Economic prosperity grounded in free trade has been well known among economists since Adam Smith published The Wealth of Nations in 1776. Ridley is trying to reinforce this idea with historical examples.

When European countries opened their borders for free trade, Asian countries were severely monopolized. The result? Economic and cultural decline in Asia while Europe quickly gained traction.

The message from history is clear: free trade leads to mutual prosperity. Protectionism leads to poverty.

This idea aligns with the constrained vision. This is one of the concepts Thomas Sowell introduced in his book, A Conflict of Visions.

Economic freedom stabilizes the population

But what if the difficulty of exchanging leads to a decline in specialization? The civilization becomes self-sufficient, and with a growing population, that leads to a depressing era. This is called the Malthusian trap.

So the question arises: is self-sufficiency declining in modern times? We learned our lesson from self-sufficiency, especially in the early 18th century when Asia failed. Even in the 19th century, Germany industrialized rapidly and saw a huge increase in birth rate. But a flood of emigrants to the United States prevented the division of land among multiple heirs—and the return to poverty and self-sufficiency that had hit Japan two centuries earlier.

The statistics suggest a satisfying conclusion. If we save children from dying, people have smaller families. The more interdependent and well-off we all become, the more the population will stabilize within the planet’s resources.

We’re well prepared to escape the Malthusian trap in the 21st century.

There is no need to impose coercive population control measures; economic freedom actually generates a benign invisible hand of population control (page 211).

People are getting freed from physical labour

Another reason to be optimistic is that the technological advances are making it possible to reduce the physical labor needed to earn a decent living.

Even more optimistically, we might not run out of power sources in the future—despite what most media claims.

Coal not only did not run out, no matter how much was used: it actually became cheaper and more abundant as time went by, in marked contrast to charcoal, which always grew more expensive once its use expanded beyond a certain point, for the simple reason that people had to go further in search of timber (page 216).

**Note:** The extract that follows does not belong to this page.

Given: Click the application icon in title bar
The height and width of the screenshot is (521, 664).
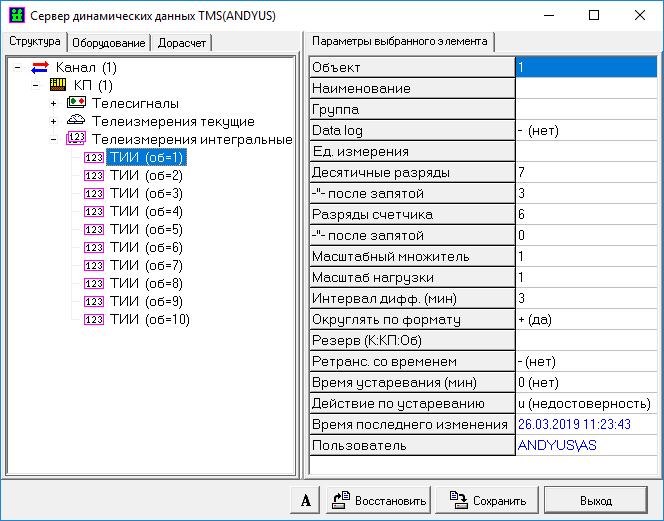Looking at the screenshot, I should point(14,16).
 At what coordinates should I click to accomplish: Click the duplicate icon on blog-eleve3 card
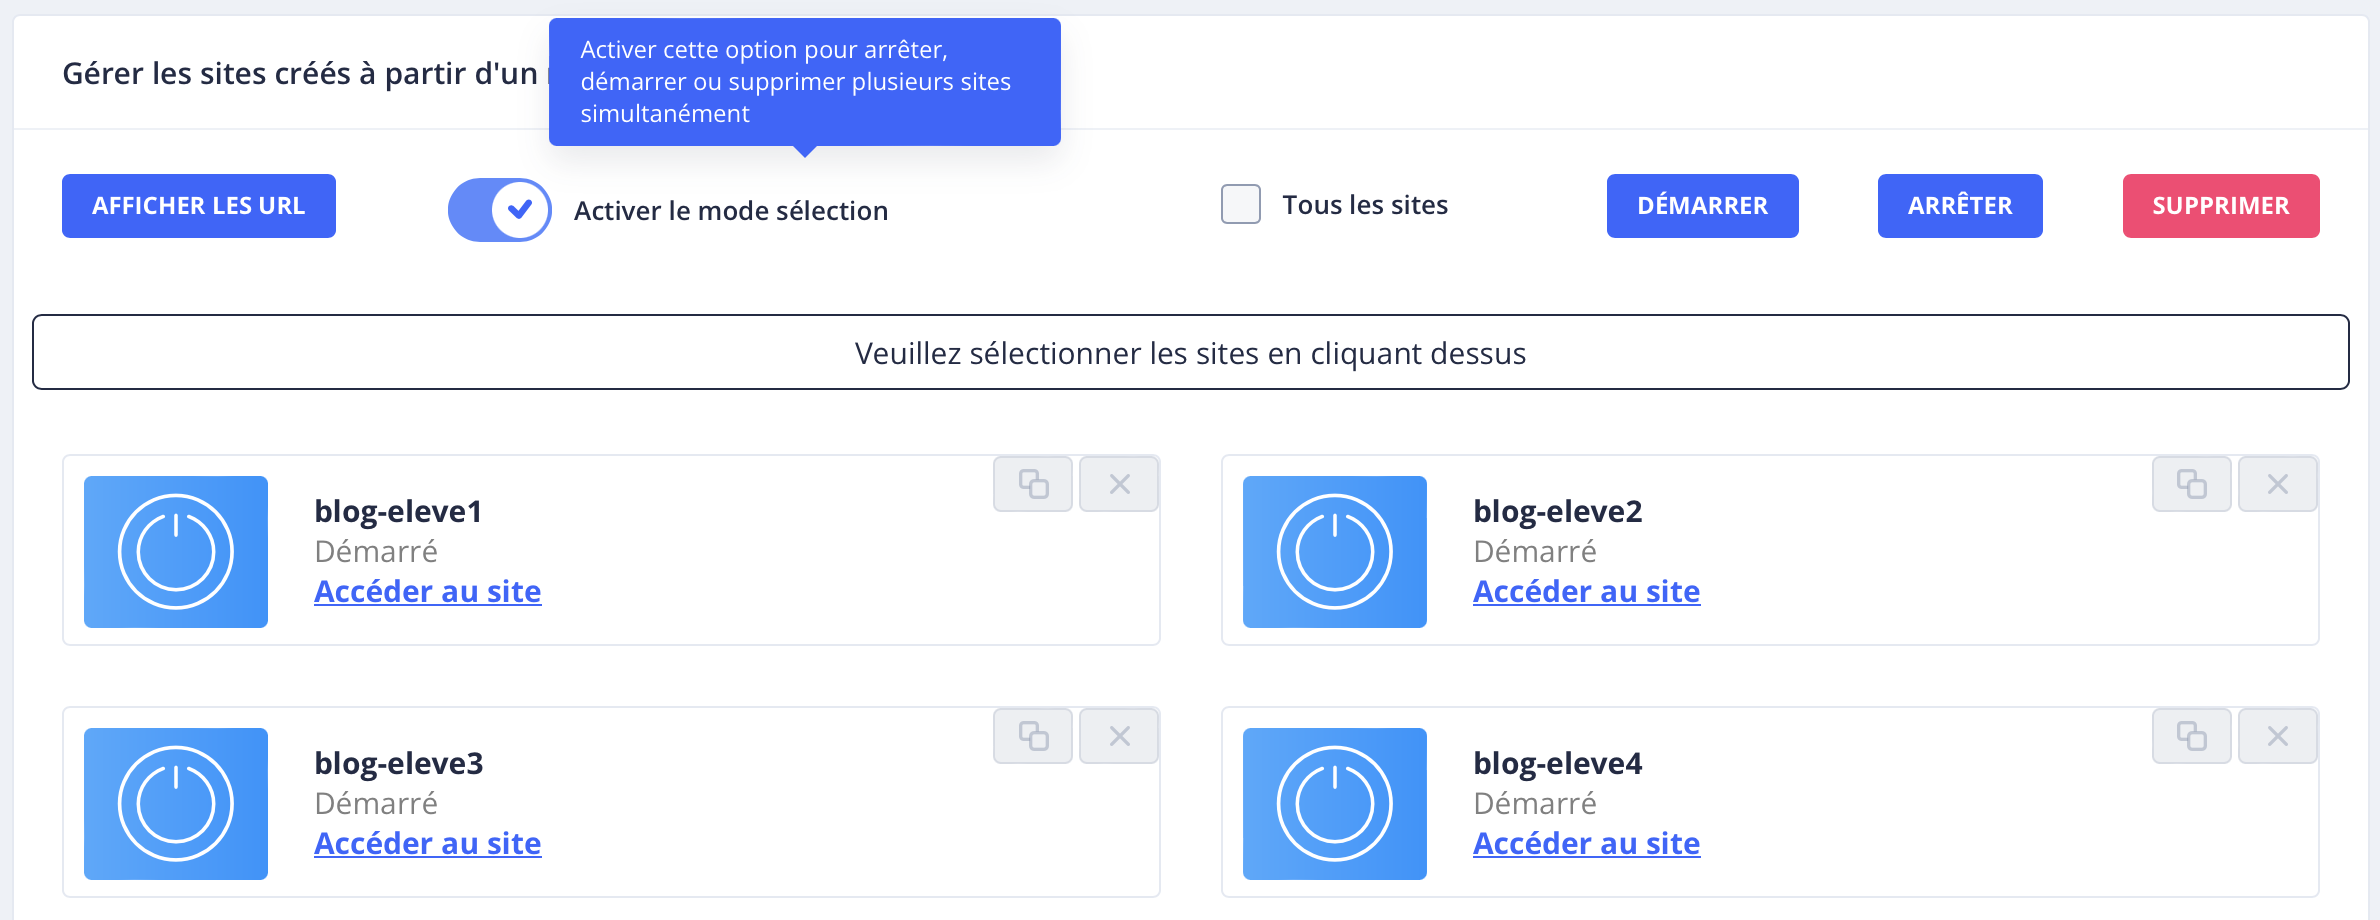[x=1033, y=737]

Civilization grows exponentially through the exchange of ideas that spark innovation

Why can we believe we won’t run out of natural resources? Because of one particular idea—that is, innovation itself.

The way to keep your customers, if you are Michael Dell, Steve Jobs or Bill Gates, is to keep making your own products obsolete (page 264)

In the modern world, prosperity is driven by accelerating knowledge generation. Take bicycles, for instance. Having one bicycle is very useful. Having two or three isn’t much more advantageous. Diminishing returns.

But the concept of a bicycle? That remains valuable. You can explain how to make or ride a bicycle a thousand times, and the idea never becomes stale or useless.

Turning points are unpredictable, because innovation is unpredictable

The book beautifully conveys this idea: even though we’re consuming natural resources at an increasing rate, the efficiency of that consumption is also increasing exponentially.

This has been proven both technologically and economically. It’s obvious to anyone paying attention.

Yet the modern world is driven by pessimism on issues like this. People collectively wish to deny that life is improving. For some reason, this mental friction is what gets them going.

Government politics is a major contributing factor.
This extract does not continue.